[Opening Data shown section]
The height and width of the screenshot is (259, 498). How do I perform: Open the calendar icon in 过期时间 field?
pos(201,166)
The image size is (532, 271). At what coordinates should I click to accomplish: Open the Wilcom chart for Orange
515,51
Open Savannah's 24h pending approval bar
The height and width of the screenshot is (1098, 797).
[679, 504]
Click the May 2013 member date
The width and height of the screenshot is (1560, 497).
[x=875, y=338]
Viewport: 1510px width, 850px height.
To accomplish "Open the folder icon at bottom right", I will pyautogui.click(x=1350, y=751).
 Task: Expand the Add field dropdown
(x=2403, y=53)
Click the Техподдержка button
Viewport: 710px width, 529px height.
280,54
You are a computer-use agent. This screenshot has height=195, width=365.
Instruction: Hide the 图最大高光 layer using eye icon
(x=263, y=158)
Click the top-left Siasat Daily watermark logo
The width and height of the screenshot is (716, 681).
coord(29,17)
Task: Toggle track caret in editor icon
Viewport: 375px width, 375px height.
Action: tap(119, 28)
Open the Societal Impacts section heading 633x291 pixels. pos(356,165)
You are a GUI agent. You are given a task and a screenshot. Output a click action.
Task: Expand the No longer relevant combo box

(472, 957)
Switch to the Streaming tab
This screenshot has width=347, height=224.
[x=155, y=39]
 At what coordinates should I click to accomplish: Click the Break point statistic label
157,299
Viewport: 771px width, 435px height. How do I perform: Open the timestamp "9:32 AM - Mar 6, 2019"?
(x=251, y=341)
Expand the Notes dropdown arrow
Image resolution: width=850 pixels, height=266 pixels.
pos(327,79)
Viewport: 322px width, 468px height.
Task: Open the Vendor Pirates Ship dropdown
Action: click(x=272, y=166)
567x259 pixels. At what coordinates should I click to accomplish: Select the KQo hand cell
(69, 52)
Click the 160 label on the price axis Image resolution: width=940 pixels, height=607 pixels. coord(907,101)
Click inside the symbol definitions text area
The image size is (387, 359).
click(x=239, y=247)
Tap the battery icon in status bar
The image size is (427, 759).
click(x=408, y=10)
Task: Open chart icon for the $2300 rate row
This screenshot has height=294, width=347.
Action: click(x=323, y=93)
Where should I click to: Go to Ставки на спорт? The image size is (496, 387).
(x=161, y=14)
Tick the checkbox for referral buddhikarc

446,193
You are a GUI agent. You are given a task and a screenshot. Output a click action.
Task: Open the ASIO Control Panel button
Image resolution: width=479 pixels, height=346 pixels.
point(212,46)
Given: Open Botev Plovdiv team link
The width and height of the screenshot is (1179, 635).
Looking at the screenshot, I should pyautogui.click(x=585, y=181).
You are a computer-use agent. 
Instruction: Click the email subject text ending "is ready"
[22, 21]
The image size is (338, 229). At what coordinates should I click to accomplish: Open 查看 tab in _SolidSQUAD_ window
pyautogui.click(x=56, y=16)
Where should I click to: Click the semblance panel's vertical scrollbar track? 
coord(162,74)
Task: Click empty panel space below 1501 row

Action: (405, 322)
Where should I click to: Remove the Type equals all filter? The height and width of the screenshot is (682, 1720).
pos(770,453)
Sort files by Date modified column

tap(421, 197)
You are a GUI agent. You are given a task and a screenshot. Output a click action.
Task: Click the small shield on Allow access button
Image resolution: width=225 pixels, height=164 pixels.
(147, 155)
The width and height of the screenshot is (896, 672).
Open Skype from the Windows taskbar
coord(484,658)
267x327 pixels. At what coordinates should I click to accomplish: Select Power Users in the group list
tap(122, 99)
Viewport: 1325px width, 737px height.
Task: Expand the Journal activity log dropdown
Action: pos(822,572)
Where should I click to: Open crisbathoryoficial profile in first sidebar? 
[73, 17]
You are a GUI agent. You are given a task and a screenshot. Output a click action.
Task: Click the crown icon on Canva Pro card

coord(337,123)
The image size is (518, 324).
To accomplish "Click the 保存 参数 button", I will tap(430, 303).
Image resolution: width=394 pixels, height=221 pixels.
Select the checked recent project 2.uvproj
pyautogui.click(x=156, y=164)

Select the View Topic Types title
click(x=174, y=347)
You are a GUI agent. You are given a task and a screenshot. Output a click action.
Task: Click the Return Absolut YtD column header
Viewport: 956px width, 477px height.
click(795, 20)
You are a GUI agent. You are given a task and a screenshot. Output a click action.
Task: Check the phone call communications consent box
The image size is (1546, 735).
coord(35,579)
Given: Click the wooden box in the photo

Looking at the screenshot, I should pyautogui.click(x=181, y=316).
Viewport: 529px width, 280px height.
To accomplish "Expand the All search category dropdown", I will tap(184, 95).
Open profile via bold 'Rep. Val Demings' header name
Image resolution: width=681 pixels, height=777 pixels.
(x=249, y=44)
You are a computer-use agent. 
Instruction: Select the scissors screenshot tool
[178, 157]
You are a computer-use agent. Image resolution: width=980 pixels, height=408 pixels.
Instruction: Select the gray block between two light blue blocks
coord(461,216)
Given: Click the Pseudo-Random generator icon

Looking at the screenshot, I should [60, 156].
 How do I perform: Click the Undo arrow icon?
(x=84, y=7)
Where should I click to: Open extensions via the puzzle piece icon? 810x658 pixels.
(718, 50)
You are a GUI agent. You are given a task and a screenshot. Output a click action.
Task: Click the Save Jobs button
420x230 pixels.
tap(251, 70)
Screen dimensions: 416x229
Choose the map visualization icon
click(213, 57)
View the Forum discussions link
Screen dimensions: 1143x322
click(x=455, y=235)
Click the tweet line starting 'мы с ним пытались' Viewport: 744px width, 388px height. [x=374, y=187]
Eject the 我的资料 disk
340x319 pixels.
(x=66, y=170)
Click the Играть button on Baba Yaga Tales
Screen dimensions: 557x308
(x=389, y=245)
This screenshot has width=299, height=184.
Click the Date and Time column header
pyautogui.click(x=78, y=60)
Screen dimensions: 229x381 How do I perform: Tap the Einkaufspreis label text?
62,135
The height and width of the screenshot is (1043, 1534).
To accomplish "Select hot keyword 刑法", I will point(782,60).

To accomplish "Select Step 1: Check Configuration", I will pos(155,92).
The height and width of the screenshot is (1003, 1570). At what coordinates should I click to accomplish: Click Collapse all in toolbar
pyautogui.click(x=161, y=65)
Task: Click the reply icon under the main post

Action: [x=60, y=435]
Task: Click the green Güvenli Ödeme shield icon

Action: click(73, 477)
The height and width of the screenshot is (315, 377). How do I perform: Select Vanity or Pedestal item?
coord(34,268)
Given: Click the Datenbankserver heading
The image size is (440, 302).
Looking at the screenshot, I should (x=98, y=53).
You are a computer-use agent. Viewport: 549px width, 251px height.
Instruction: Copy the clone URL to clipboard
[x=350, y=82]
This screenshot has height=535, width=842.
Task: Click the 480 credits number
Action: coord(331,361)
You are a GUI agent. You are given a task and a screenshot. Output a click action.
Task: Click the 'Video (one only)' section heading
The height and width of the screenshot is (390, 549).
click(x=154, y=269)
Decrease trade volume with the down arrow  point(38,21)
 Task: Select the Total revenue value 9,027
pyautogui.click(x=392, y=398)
[Closing Data shown section]
• Task to carry out
Whenever a line above has the word "button" in it, copy that line.

• Answer section
Click the Техподдержка button
Task: Open the ASIO Control Panel button
Task: Click the small shield on Allow access button
To accomplish "Click the 保存 参数 button", I will tap(430, 303).
Task: Click the Save Jobs button
Click the Играть button on Baba Yaga Tales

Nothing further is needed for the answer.